公共選択論(秋学期集中)


助教授 土居 丈朗

 公共選択論とは,政治過程を経済的に分析する研究分野です。より具体的には,政策決定過程で有権者,政党,官僚,圧力団体などの主体がどのように行動するか,財政政策,金融政策,通商政策,選挙制度などがこれらの主体の間でどのように決まるかなどを,経済学的に考察します。
 今年の公共選択論では,日本政治の経済分析をテーマとします。

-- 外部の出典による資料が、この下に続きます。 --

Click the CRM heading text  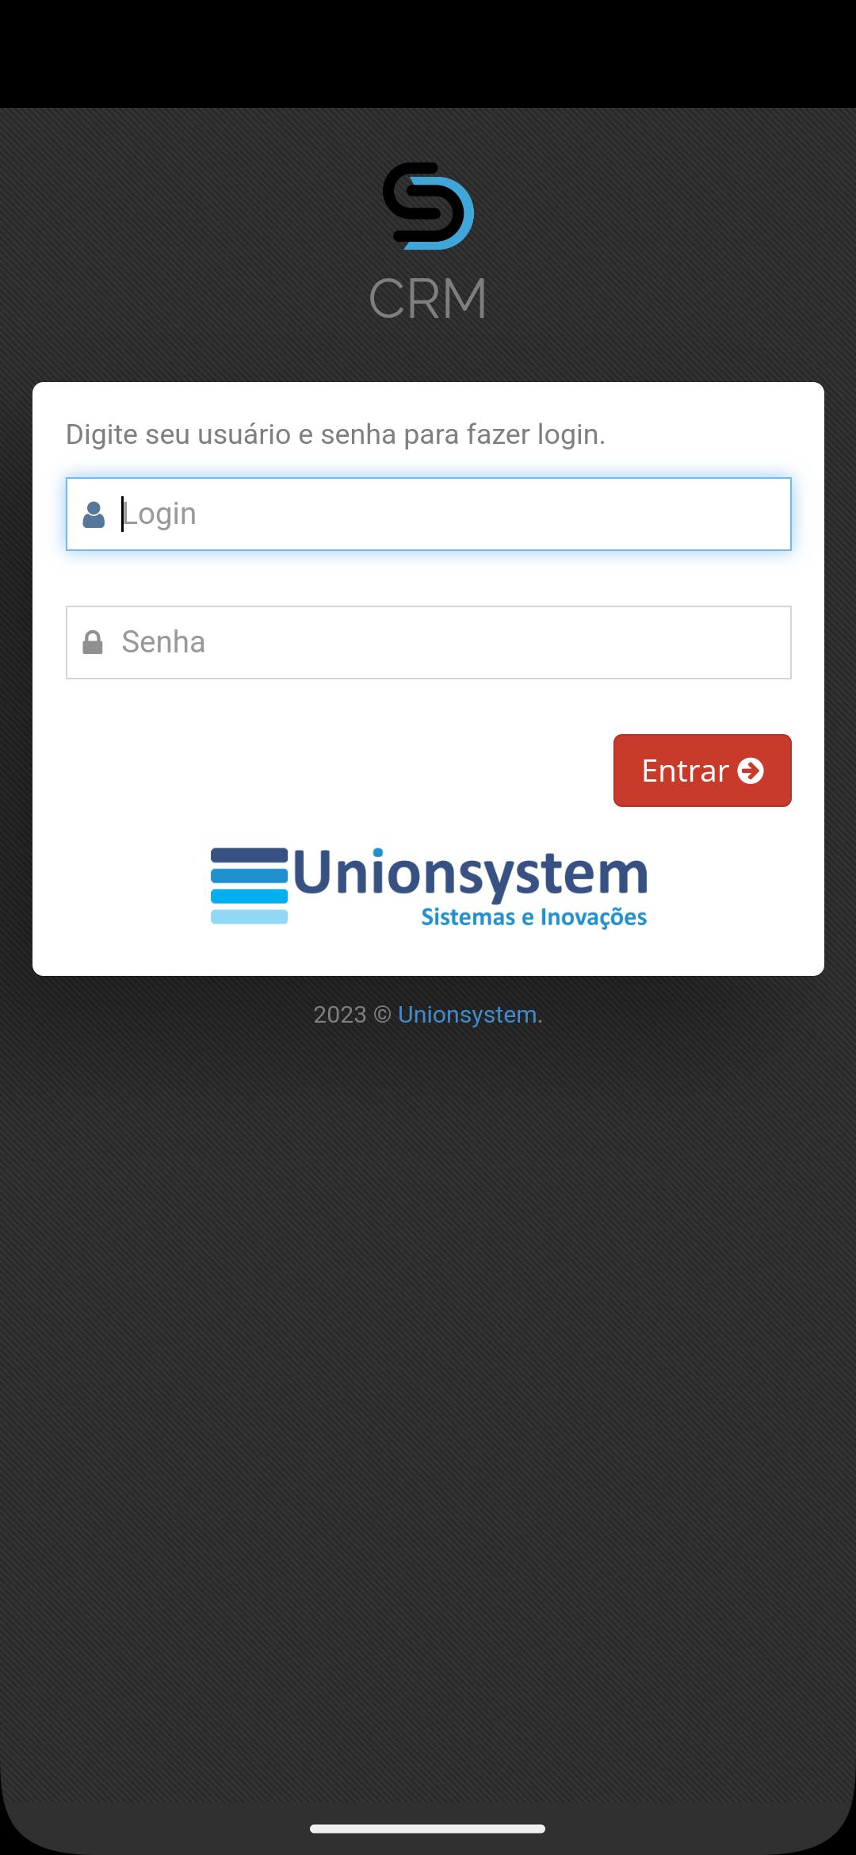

日本の政策決定過程における予算編成,財政赤字,公共投資政策,社会保障政策,地方分権,選挙制度,連合政権などについて,これまでに政治学・行政学などで分析されてきた仮説が経済学的にどう解釈できるか,実証分析でとらえられる日本の政治過程はどうであるかなどに,焦点を当てます。

 具体的な講義内容は下記の通りです。
第1部 日本の政治
 第1章 日本の政治:経済分析の課題
第2部 政治を動かす人々
 第2章 有権者の投票行動
 第3章 政党と選挙
 第4章 官僚の評価
 第5章 圧力団体
第3部 政府の政策決定
 第6章 景気と政治
 第7章 予算編成と財政赤字
 第8章 財政政策
 第9章 金融政策
 第10章 貿易政策
第4部 日本政治のあるべき姿
 第11章 選挙制度
 第12章 連合政権
 第13章 財政再建
 第14章 地方分権
 第15章 政治と国民

〔教科書〕
・井堀利宏・土居丈朗『日本政治の経済分析』木鐸社
〔参考書〕
・井堀利宏・土居丈朗『財政読本(第6版)』東洋経済新報社
・土居丈朗『地方財政の政治経済学』東洋経済新報社
その他,必要に応じて講義中に指示します。